London FX firms needing EMIR and MiFID reporting post-Brexit? Easy! We talk to regulatory reporting specialist Nicholas Roussos
“It remains to be seen how the post-Brexit drama will unfold. The UK government should find a way to preserve EU single market access for the financial industry. If it does not, I can understand why a company such as LMAX would seek to register in Ireland” – Nicholas Roussos, Business Analysis Consultant, Cappitech.
In a recent report by FinanceFeeds, it has become apparent that a small number of British FX companies with interests in the institutional and retail sector have begun to look toward establishing satellite operations in specific countries which are member states of the European Union in order that they may continue to provide services under the MiFID and EMIR rules which pertain to the European Union member states.
With regard to European Union single market equivalance in the post-Brexit period, LMAX has planned to put operations in Ireland should the British government not reach a satisfactory single market agreement with the European Commission, and will apply for its additional license in Ireland in January 2017 should it consider such a move necessary.

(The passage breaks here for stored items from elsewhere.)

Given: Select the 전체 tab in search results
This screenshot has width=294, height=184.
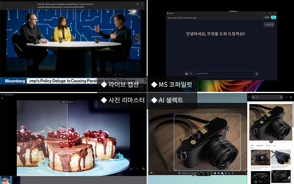Looking at the screenshot, I should (252, 146).
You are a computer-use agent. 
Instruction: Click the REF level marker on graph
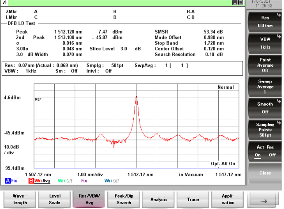coord(38,99)
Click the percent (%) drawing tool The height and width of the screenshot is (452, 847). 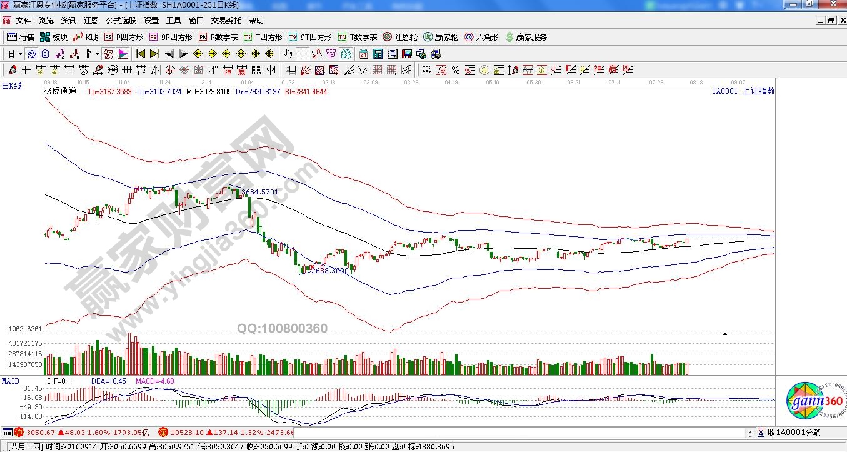[x=455, y=69]
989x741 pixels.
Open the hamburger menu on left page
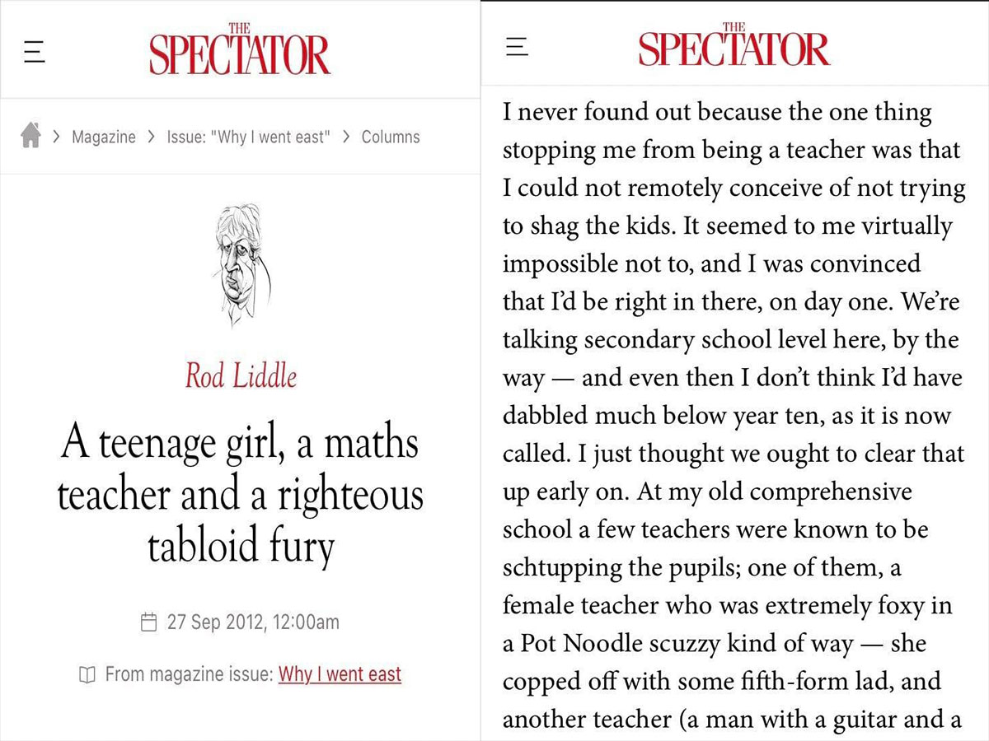[34, 54]
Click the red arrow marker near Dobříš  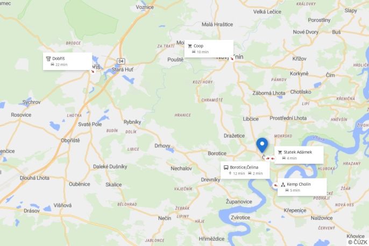tap(93, 71)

It is a commonly held belief that there is no hierarchy of highly experienced industry professionals in Ireland. There is no infrastructure. It is still an agrarian country with a few new apartment and office complexes that spent a long period of time uninhabited, a reminder to allcomers of the unemployment rate which rose to 15.1% in 2012.
London by comparison is quite the opposite.
LMAX, in its rationale for considering adopting Irish regulation, does indeed highlight this matter quite accurately.
The company quite correctly states that the UK is the world’s FX center, twice the size of the US market, and accounts for over 40% of the $5 trillion per day global FX industry.
LMAX considers the United Kingdom to be the backbone of global trade, which is quite correct indeed, however the firm believes that that the FX market in London depends on regulatory equivalence with the EU.
Ireland may well be a no man’s land in terms of productivity and even less of a home to global electronic financial services firms, however even Ireland has more relevance than other EU nations such as France, Italy, Spain, Portugal, Belgium – a country in which all OTC derivatives are banned – and even, believe it or not, Germany.
It is indeed a matter of studying the global landscape of the electronic financial markets business in order to be able to gain a key understanding as to why Britain, with its captial city being the largest and most important financial center on earth, would even bother entertaining the thought of setting up any European operations when Australia, North America and the Asia Pacific regions are much more aligned partners with much better markets and technology.
If companies wish to look closely at regulation, however, and base a small operation in Europe in order to maintain an EU-aligned MiFID and EMIR presence, a different perspective can be placed on why certain parts of mainland europe are irrelevant altogether.
Indeed, Britain would be well served by striking cross-border agreements with ASIC and other important regulators instead however for those insistent on having a European presence, FinanceFeeds took a close look at what the implications are with Nicholas Roussos, Business Analysis Consultant at regulatory technology firm Cappitech.
“Ireland or Cyprus are both healthy choices for Financial Services UK firms seeking to relocate post-Brexit” he said.
“It remains to be seen how the post-Brexit drama will unfold. The UK government should find a way to preserve EU single market access for the financial industry. If it does not, I can understand why a company such as LMAX would seek to register in Ireland” explained Mr. Roussos.
With regard to support from the government, Mr. Roussos explained “The Irish government has taken steps to promote their International Financial Services Industry, (see www.finance.gov.ie/IFS2020) and they have a deep, educated talent pool. Also as an added bonus is the close proximity between Dublin and London for business trips.”
“Another alternative to Ireland is Cyprus, which has done well to establish itself as a hub for the Retail FX industry. A company seeking to register in Cyprus will enjoy EU single market access, low corporate taxes, and a competent and experienced national conduct authority in CySEC” – Nicholas Roussos, Business Analysis Consultant, Cappitech
“Clients using our regulatory reporting service have operations in Israel, Cyprus and the UK. Our team is located in both Cyprus and Israel” he continued.
“From Cappitechs perspective, we are confident in our ability to service our clients regardless of where in the EU a UK based firm decides to relocate. That is the great part about technology, its borderless” said Mr. Roussos.